SELECTED EXTRACT.
-=-=-=-=-

University of West Florida research associates have launched a feasibility study to designate the Florida Panhandle as a National Heritage Area.
Two University of West Florida centers — the Askew Institute for Multidisciplinary Studies and the Florida Public Archaeology Network — are working to make sure that these resources will be preserved and used for sustainable communities’ development, and to brand the area nationally for its cultural and natural values.
"Since we started to conduct a study on heritage tourism in Northwest Florida, we learned that the Florida Panhandle area is home to many historical firsts and unique resources that are nationally significant," Dr. Sorna Khakzad said. She is a UWF research associate leading the NHA feasibility study.
The UWF study includes setting an area boundary; an economic, environmental impact assessment; and organizing meetings to communicate the project progress with all stakeholders for comments, advice and support.
The 55 United States NHAs are places where historic, cultural, and natural resources combine to form cohesive, nationally important landscapes. Unlike national parks, NHAs are large, lived-in landscapes. They collaborate with communities to make heritage relevant to local interests and needs. Florida doesn't currently have an exclusive NHA.

-=-=-=-=-

Element and text position data:
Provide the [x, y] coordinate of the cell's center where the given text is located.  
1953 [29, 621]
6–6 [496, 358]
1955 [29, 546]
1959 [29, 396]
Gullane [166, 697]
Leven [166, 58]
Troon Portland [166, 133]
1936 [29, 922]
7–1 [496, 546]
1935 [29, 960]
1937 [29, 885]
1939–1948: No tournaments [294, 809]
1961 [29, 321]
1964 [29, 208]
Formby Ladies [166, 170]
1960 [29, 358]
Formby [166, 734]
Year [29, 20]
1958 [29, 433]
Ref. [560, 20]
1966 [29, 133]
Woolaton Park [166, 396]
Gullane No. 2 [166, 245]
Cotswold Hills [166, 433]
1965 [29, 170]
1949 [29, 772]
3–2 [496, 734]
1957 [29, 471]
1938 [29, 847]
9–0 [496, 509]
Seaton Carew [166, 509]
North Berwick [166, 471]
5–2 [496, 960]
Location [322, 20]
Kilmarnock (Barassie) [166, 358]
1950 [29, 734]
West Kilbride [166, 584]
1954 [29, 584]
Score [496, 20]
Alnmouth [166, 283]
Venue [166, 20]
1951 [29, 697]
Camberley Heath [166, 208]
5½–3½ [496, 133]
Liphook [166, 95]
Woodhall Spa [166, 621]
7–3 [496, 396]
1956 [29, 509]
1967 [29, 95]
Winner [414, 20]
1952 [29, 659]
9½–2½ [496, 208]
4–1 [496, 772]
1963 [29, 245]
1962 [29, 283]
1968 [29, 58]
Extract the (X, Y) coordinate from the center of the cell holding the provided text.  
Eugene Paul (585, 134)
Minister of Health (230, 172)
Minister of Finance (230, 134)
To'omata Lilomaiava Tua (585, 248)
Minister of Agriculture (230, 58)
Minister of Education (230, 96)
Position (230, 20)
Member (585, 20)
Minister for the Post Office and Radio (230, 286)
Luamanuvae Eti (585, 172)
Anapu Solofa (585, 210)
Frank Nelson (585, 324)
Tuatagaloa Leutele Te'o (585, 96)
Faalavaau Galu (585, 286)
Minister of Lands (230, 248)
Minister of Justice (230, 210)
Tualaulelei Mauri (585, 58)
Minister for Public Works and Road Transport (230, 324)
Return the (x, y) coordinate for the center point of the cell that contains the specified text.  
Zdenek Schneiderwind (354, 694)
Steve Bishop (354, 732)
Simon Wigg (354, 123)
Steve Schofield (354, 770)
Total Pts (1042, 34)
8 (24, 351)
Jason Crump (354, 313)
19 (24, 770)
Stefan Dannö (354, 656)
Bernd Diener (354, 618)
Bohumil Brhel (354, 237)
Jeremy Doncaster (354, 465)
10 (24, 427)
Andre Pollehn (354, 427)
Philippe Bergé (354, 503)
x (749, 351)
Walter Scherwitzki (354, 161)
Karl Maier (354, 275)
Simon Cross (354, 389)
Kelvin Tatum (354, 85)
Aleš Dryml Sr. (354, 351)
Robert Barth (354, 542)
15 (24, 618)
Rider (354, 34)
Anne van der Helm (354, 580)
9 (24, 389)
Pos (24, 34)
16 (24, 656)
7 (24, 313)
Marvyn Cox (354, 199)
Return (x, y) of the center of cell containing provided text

-=-=-=-=-

TASKS TO PERFORM.
1) From the article on the Florida Panhandle heritage area, return the stretch from "The UWF study" through "advice and support.", copied word for word.
2) Resume the article on the Florida Panhandle heritage area, picking up after its final sentence.

ANSWERS FOR THE TASKS.
1)
The UWF study includes setting an area boundary; an economic, environmental impact assessment; and organizing meetings to communicate the project progress with all stakeholders for comments, advice and support.

2)
NHAs receive technical support from the National Park Service and recurring federal funding that catalyzes public-private partnership. However, NHAs are not an NPS entity. The designation will not affect property ownership or impose new regulations in the area.
Studies have shown they generate economic development and create jobs, in addition to encouraging heritage preservation, tourism promotion thorough branding the area nationally, and fostering a sense of pride and identity in the communities, according to a UWF media release.
Since 2016, Khakzad and her colleague, Michael Thomin have been working with experts, stakeholders and community partners in Florida's 14 westernmost counties to identify and research significant sites such as museums, shipwrecks, historic businesses and cultural hubs.
They hold planning meetings in each county to explain their efforts and the significance of NHA designation. Meetings have been held with groups such as the Florida Historical Commission, Explore Northwest Florida, the Heritage Museum of Northwest Florida and the Okaloosa Tourist Development Council. The meetings have lead to support and a motion to recommend the Florida Department of State Division of Historical Resources to support the project as well.
It may even provide ways to help NHA area entities recover from crises and improve collaboration between them, Khakzad said.
Regular updates about project progress, and calls for public input and collaboration will be avaliable through the project’s website, newspapers and the upcoming Facebook page. Visit www.uwf.edu/fpnha for more information.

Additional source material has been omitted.